WORK TO DO
In the forum thread on paranormal versus horror, which book does miss_fletcher say led to falling asleep with the light on?

EXCERPT
# Paranormal or Horror?



## Andrew Kaufman (Jun 16, 2010)

Which do you prefer, and what makes one different from the other?


----------



## MariaESchneider (Aug 1, 2009)

The industry (when it comes to categorizing) doesn't distinguish these two very well.  You're either in romance (paranormal) or mystery (paranormal) or fantasy (paranormal) or...horror.  

Horror to me is more graphic, generally more violent and possibly gory.  The subject matter is*meant* to terrify or at least scare.


----------



## miss_fletcher (Oct 25, 2010)

If I _had_ to choose, it would probably be paranormal, simply because a good horror book will have me quaking. Example, I recently read Bram Stokers Dracula, and it was terrifying. Then I read Blood & Ice by Robert Masello, and again I let my imagination run away with me until I had to fall asleep with the light on.

To me a paranormal is anything that I would not encounter in my day to day life; vampires, zombies, ghosts, shifters, witches, etc. I could go on. There would usually be a strong protagonist, a love interest and a misunderstood bad guy.

Horror, is anything that is written to frighten, scare or disturb me. It could be the creatures i've listed above, but would probably have few characters that I could relate to, but many that I was intimidated or afraid of.

Hope that helps.


----------



## Ann in Arlington (Oct 27, 2008)

Reminder: this thread is in the Book Corner. . . .please, no discussion of your _own_ novels . . . . .thanks.


----------



## MLPMom (Nov 27, 2009)

Miss_Fletcher said:


> If I _had_ to choose, it would probably be paranormal, simply because a good horror book will have me quaking. Example, I recently read Bram Stokers Dracula, and it was terrifying. Then I read Blood & Ice by Robert Masello, and again I let my imagination run away with me until I had to fall asleep with the light on.
> 
> To me a paranormal is anything that I would not encounter in my day to day life; vampires, zombies, ghosts, shifters, witches, etc. I could go on. There would usually be a strong protagonist, a love interest and a misunderstood bad guy.
> 
> ...

AVAILABLE DATA

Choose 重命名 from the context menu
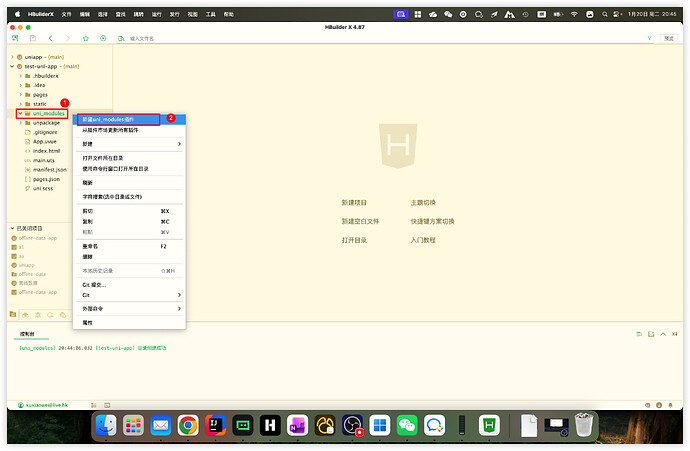 tap(90, 245)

RESULT OF THE TASK
Blood & Ice by Robert Masello.